Pretty interesting change
going from 3 to 2 front cameras. Before they had long range narrow camera for detecting vehicles far away, the wide camera to detect vehicles near with a wide angle and the main forward camera for middle range improvements. My guess is that Tesla decided that with their new autolabeled 4D dataset the forward wide camera is good enough at the middle range also.
It might be hard to get good labels for the wide forward camera in the image space, but in 4D space it will be a lot easier to generate the labels. Then the question is if the neural network can see good enough in the images to predict the correct labels. With photon count super human detection will be possible, this likely extends the range of the camera somewhat.
Also by increasing the resolution(which has been rumoured) they will effectively increase the range.
Basically the main forward and the radar is elimated and the wide forward will have some extended range thanks to software. The loss will be the blue area outside of the grey area.

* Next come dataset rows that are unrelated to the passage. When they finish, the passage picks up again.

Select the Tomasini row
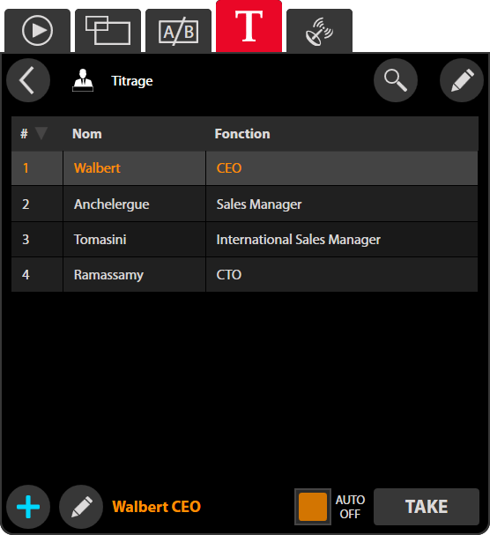This screenshot has width=490, height=535. (245, 240)
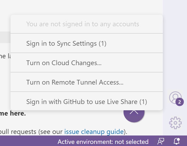The height and width of the screenshot is (146, 187).
Task: Click the 'not signed in to any accounts' entry
Action: [x=82, y=24]
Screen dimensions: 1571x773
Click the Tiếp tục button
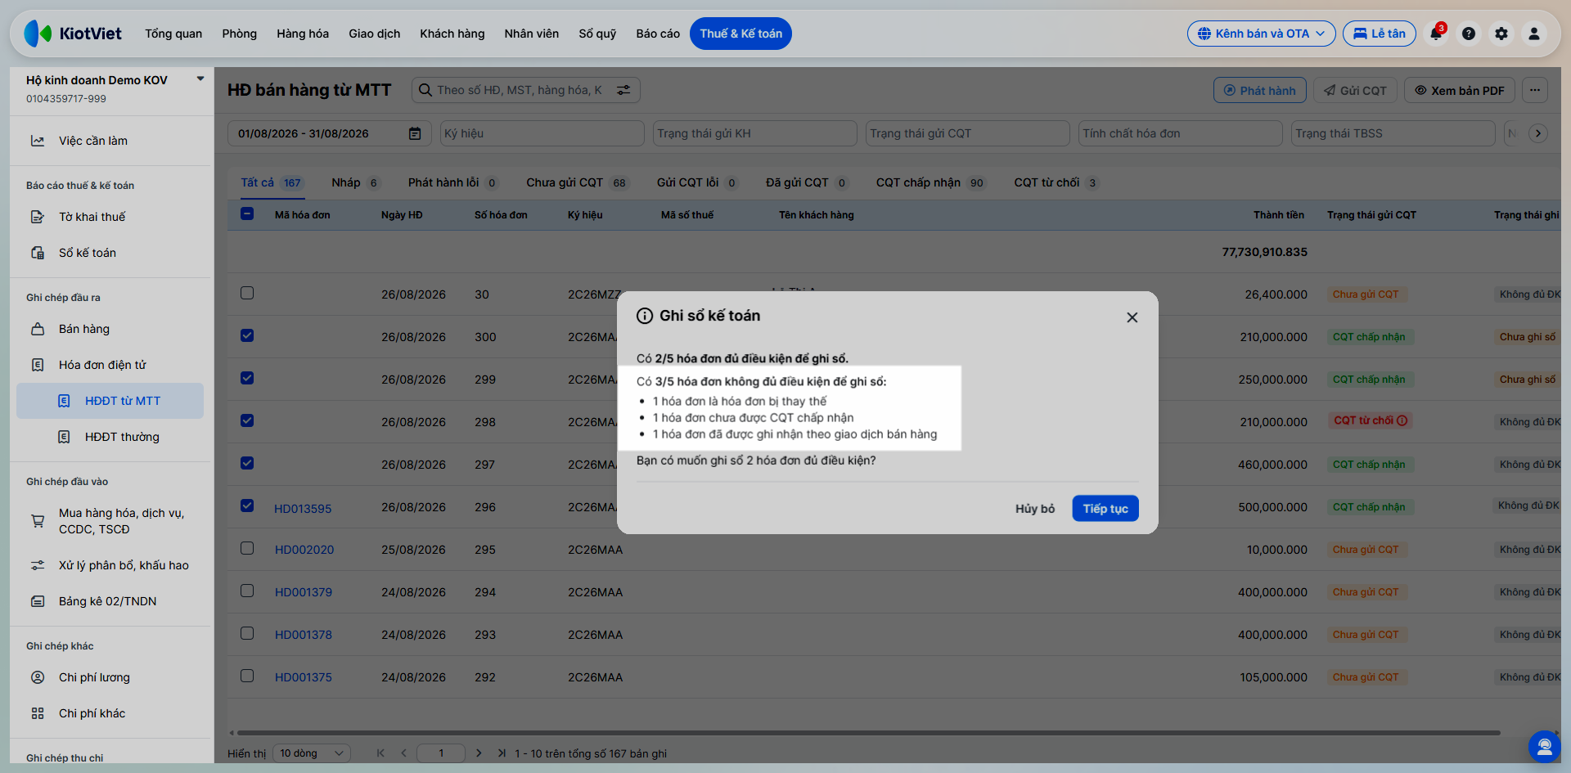(x=1105, y=509)
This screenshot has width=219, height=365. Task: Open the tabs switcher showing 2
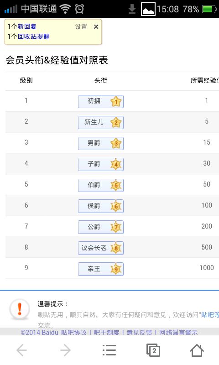point(153,350)
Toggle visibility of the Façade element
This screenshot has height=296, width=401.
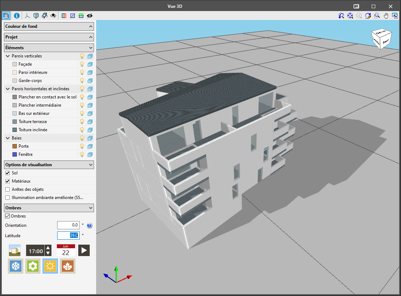[81, 64]
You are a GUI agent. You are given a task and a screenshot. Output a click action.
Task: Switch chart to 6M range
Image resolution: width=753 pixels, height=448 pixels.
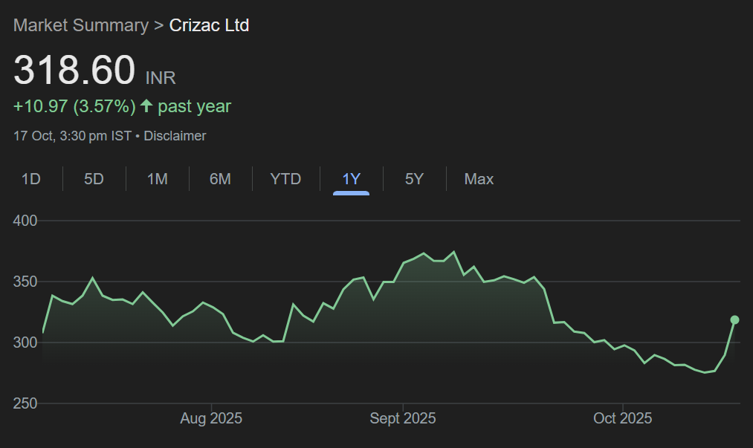[x=220, y=179]
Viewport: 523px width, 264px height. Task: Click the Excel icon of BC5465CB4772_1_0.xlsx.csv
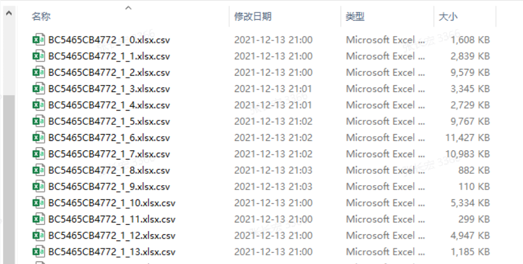click(38, 40)
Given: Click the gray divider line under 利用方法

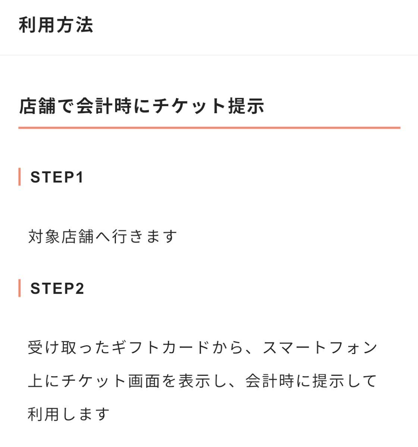Looking at the screenshot, I should click(x=209, y=55).
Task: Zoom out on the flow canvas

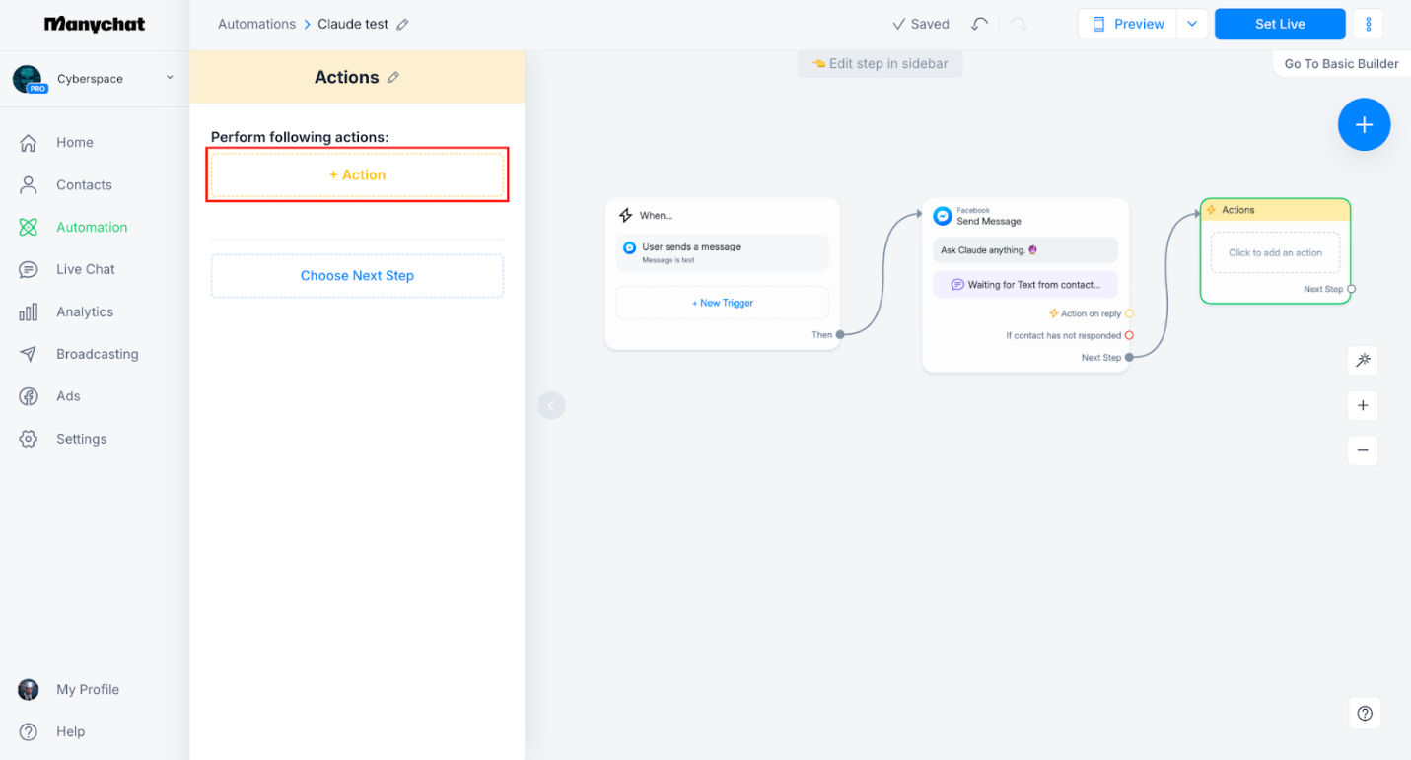Action: (1363, 450)
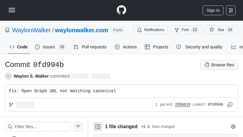Click the Notifications bell button
Image resolution: width=243 pixels, height=137 pixels.
click(150, 30)
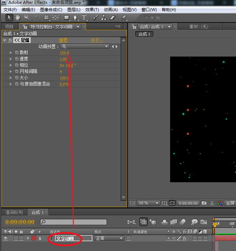236x251 pixels.
Task: Click the snapshot camera icon in viewer
Action: [204, 203]
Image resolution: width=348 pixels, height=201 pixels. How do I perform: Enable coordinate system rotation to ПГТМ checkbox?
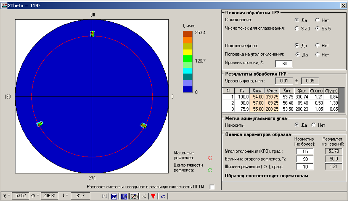coord(212,187)
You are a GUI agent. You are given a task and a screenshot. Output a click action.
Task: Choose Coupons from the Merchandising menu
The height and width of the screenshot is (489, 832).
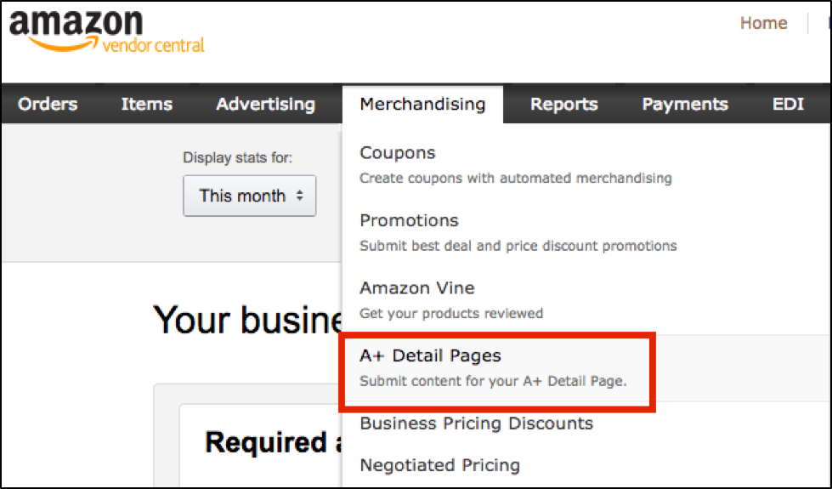click(398, 153)
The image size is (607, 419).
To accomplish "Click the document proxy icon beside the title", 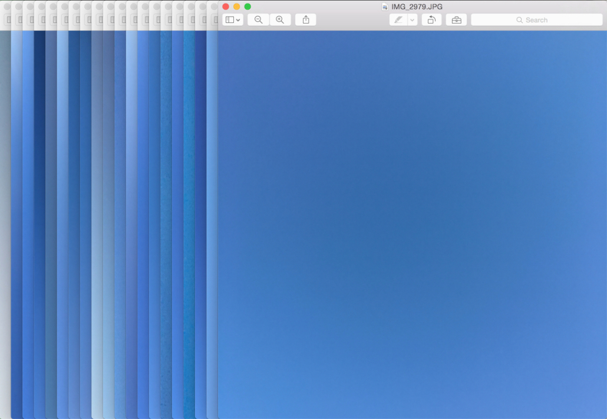I will [x=385, y=6].
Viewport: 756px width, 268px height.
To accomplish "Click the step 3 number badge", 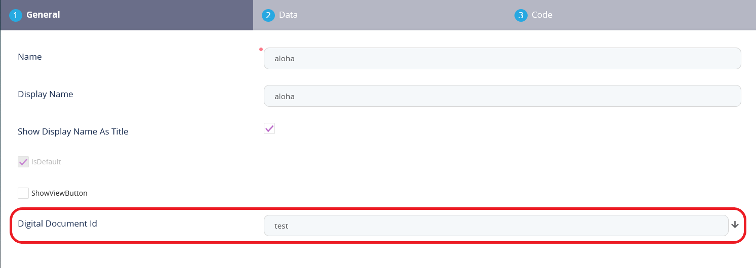I will [521, 15].
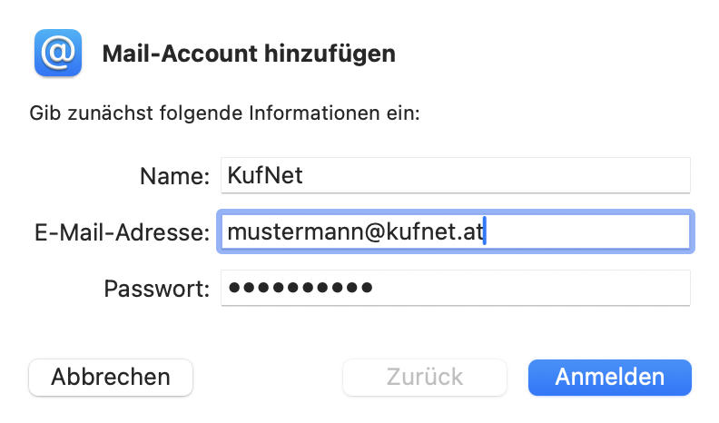
Task: Click the Passwort: label
Action: pos(156,290)

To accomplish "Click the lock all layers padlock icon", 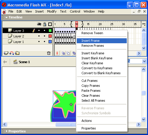I will (x=44, y=24).
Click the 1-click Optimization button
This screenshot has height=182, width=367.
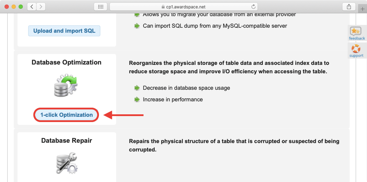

Or in image space, the "in between" image quality gain will be sacrificed and it will look the the image quality around it:
(for more examples and source, see
this thread)
I am not sure, but I think the narrow long range camera will also get a wider field of view. This will negatively impact the long range performance, but increasing the resolution will improve it. Thus the image in the center will expand somewhat. I think Tesla has figured out a good tradeoff here, they know how many hundred meters forward they need to be very accurate and would not do this change if it risked introducing significant risks.
Also with memory the neural network will have remembered what it saw in the high zoom middle image as it moves forward, I guess that will help a lot. So basically using memory to zoom out from the narrow forward camera.
What they are left with is one less sensor that can fail, less power consumption, less data to process and one less part. The best part is no part.
In hindsight this change makes a lot of sense.